La fabrication de précision des ballons stratosphériques
La construction de ces géants des airs relève d’une ingénierie de haute précision, souvent comparée à de la haute couture. Le processus de fabrication nécessite une attention absolue : les enveloppes sont composées de films en polyéthylène extrêmement fins, soudés entre eux sur des tables de travail atteignant 200 mètres de long. Cette finesse est nécessaire pour résister à des températures extrêmes, oscillant entre -60°C et -90°C dans la stratosphère.
Bien que le matériau puisse être comparé, par souci d’anecdote, à celui de sacs poubelles, la technicité est extrême. Chaque soudure doit être parfaite ; la moindre déchirure oblige les techniciens à reprendre tout le travail depuis le début. Aujourd’hui, c’est l’entreprise toulousaine Hemeria qui assure la production, ayant pris le relais de Potez.
L’avenir avec le projet Balman et les ballons manœuvrants
L’innovation ne s’arrête pas à la taille des ballons, comme le BSO qui peut contenir jusqu’à 1 million de mètres cubes de gaz — une surface équivalente à huit terrains de rugby. Le CNES travaille actuellement sur « Balman », un projet de ballon manœuvrant développé avec Hemeria. Cette technologie, inspirée par les travaux de Google, permet de diriger le ballon vers une cible précise et de le maintenir sur une zone donnée.
Cet outil ouvre des perspectives pour des applications variées :
- Observation de la Terre et imagerie.
- Surveillance civile et sécurité.
- Opérations dans le domaine de la Défense.
- Tests rapides pour des démonstrateurs d’instruments destinés aux satellites.
Pour le CNES, ces ballons représentent un atout stratégique.
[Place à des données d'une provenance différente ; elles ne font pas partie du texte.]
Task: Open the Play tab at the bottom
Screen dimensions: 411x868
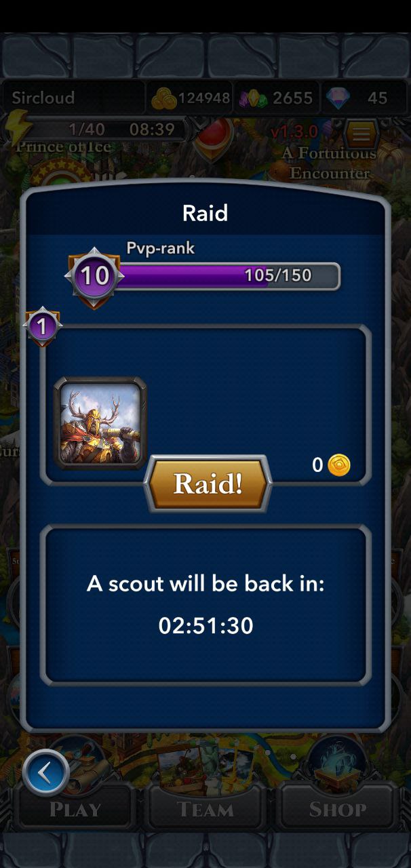Action: [75, 808]
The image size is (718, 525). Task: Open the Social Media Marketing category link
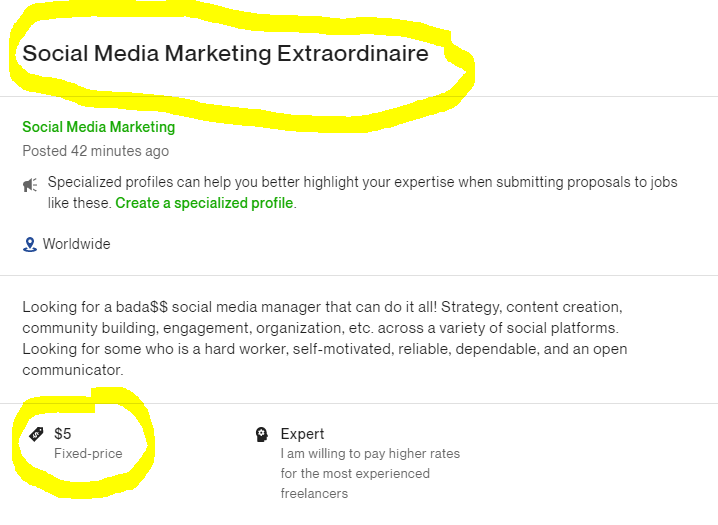tap(98, 127)

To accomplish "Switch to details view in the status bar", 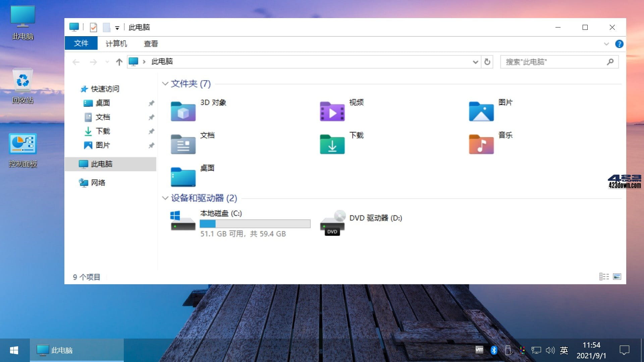I will [x=604, y=276].
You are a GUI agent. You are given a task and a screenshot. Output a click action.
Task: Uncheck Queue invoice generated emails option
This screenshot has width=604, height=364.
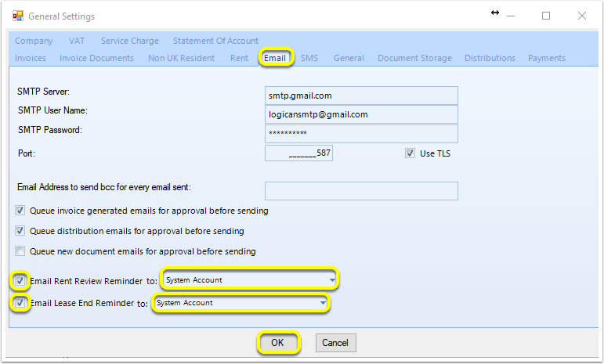[x=20, y=211]
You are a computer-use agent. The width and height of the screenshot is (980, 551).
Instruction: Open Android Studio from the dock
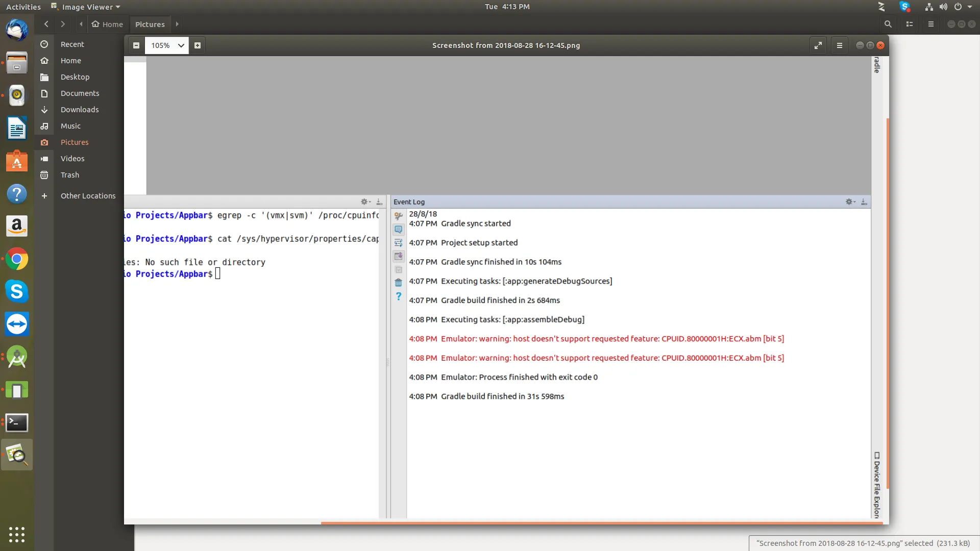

Comme le souligne Vincent Dubourg, sous-directeur au sein de l’institution, cette activité demeure une fierté nationale, rappelant l’héritage de la France, patrie des frères Montgolfier. Alors que la demande de la part des secteurs de la défense et du commerce augmente, la base d’Aire-sur-l’Adour semble assurée d’un avenir durable dans le paysage spatial européen.